Gazprom to reduce gas price for Latvia, Estonia if gas takeup is at 2007 level
KALININGRAD. Dec 24 (Interfax) - Gazprom will discount the price of gas for Latvia and Estonia if those countries take up at least as much gas as in 2007, Gazprom Deputy CEO Valery Golubev told journalists.
The price will be calculated based on oil product prices with a nine-month lag. "That issue has been entirely resolved. The same decision was taken for Estonia," he said.
The discount will be smaller if those countries take less gas, he said.
No such arrangement has been agreed with Lithuania so far. "To a significant extent, that is because several companies in Lithuania get gas from us, not just one," he said.

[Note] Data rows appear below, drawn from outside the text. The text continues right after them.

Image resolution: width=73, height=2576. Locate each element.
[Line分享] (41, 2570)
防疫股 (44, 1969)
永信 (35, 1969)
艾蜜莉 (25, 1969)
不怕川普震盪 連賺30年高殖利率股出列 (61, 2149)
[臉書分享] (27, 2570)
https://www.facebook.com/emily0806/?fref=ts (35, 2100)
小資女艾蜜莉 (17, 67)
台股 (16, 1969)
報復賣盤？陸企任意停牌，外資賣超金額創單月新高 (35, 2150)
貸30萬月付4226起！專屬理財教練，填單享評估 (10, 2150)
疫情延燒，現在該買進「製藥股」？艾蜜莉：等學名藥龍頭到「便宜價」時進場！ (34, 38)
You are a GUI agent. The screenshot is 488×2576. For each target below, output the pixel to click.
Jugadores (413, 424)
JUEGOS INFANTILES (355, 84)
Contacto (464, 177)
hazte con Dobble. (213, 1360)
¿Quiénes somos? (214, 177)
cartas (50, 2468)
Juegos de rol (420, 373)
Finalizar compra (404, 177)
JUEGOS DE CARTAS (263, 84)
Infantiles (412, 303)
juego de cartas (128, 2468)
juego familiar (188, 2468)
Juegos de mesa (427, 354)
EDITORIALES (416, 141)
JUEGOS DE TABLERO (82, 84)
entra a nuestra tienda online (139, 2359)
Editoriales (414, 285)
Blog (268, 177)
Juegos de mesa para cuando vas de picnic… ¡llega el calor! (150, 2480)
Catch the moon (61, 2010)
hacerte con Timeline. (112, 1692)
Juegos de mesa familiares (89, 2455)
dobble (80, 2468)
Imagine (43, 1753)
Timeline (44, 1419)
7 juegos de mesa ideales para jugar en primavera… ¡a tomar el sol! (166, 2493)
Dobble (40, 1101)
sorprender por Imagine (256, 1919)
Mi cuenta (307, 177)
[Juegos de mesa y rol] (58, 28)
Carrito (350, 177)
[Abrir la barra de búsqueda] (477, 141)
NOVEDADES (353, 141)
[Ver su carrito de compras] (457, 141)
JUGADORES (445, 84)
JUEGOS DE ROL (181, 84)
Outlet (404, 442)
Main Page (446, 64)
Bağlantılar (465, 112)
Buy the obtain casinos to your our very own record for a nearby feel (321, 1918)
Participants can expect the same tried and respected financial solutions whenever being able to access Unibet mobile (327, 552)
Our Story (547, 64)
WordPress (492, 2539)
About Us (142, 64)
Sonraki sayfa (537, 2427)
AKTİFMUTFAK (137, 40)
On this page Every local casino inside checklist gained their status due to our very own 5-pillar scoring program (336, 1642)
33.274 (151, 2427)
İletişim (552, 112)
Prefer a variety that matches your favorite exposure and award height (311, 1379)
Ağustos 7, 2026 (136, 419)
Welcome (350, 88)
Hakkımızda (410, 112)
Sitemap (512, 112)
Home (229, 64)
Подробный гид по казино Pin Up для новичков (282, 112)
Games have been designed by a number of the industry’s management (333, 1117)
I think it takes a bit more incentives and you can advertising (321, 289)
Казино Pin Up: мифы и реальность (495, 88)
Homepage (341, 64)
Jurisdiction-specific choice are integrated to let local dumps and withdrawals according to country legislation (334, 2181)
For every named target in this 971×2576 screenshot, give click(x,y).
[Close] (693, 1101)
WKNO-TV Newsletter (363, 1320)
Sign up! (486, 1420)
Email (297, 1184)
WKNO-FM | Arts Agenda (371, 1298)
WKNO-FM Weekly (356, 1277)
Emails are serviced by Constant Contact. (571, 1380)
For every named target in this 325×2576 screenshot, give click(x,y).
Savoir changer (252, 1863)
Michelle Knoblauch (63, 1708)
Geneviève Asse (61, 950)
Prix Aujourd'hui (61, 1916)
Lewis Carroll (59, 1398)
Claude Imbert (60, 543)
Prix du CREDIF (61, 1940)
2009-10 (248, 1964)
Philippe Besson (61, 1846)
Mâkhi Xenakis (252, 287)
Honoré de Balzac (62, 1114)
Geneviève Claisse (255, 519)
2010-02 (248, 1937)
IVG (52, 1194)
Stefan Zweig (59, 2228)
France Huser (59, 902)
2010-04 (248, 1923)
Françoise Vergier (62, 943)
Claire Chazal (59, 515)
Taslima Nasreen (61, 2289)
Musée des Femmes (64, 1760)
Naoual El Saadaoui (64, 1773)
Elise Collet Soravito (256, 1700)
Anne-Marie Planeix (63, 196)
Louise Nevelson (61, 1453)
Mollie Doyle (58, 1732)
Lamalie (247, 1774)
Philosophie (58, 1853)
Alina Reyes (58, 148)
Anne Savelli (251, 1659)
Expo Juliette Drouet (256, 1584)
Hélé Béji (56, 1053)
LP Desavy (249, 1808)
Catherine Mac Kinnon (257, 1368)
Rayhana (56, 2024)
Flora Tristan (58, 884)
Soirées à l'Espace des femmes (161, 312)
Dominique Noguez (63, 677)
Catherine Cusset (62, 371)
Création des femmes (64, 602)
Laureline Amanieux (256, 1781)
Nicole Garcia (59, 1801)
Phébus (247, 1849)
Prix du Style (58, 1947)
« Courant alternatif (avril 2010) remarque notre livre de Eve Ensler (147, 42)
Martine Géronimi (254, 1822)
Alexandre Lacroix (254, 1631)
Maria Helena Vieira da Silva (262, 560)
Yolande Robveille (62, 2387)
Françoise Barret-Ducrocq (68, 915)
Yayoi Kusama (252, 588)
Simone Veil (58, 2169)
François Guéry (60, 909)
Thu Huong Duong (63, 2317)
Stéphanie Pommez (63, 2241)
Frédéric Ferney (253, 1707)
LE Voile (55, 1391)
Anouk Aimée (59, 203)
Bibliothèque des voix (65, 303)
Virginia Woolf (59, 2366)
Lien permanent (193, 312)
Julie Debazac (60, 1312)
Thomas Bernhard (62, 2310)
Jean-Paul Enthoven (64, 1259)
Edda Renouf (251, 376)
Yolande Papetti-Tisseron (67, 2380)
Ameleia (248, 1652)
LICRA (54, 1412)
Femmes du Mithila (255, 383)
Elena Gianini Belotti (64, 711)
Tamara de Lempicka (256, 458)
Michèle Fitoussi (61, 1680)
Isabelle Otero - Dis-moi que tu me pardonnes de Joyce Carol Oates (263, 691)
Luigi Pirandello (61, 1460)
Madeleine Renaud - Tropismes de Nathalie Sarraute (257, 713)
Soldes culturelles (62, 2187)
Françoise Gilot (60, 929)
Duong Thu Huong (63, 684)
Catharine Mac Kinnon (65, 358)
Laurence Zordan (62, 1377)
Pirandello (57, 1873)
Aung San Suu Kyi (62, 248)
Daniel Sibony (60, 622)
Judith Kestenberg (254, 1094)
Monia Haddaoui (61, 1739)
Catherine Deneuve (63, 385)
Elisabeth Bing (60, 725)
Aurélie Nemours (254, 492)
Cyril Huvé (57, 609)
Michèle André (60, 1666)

Golubev expressed wariness over the proposed reform of the Lithuanian gas industry to bring it into compliance with the EU's third energy package.
"We don't understand why Lithuania wants to implement the third energy package this way, since Lithuania, Latvia and Estonia are an isolated market," he said.
"The 49th article of the third energy package provides for deferring [its application] pending creation of open market conditions. We are worried that nothing good will come out of it for Lithuania, because Gazprom will be delivering the gas," he said.
Asked whether the EU was negotiating with Gazprom on Lithuania's behalf, Golubev said: "The EU is not holding talks with us."
"Moreover, there is an intergovernmental agreement on protection of investments, and international consultants have notified the Lithuanian authorities that our interests have been infringed," he said, referring to the two shareholders in Lithuanian gas concern Lietuvos dujos: German E.ON Ruhrgas and Gazprom.
"That agreement gives us the right to proceed as we are proceeding," he said.
It was reported earlier that the two main shareholders in Lietuvos dujos - Gazprom (37.1%) and E.ON Ruhrgas (38.9%) - oppose Lithuania's plan to break up the gas import and transportation company.
In a joint statement, Gazprom and E.ON Ruhrgas demanded "full compliance with all provisions of the agreement on the basis of which the companies became shareholders in Lietuvos dujos."
On May 27 the Lithuanian government approved the concept for a new law on natural gas that will separate the gas transportation business and the trunk pipeline business. "Despite the fact that we own 76% of shares in Lietuvos dujos, the right to make decisions concerning core operations will be transferred to the state, which owns just 17.7% of shares," the Gazprom/E.ON Ruhrgas statement says.
The companies note that the three-party agreement between the Lithuanian government, E.ON Ruhrgas and Gazprom, and the directive from the European Parliament and the European Council, stipulates consultations with shareholders before approving any decisions affecting one of the companies. "We found out about the government's intention from the media on March 22, 2010. We proposed consultations on the issue in a letter to the government on March 31, 2010. But there was no response to our demands or the opinion of independent experts," the statement says.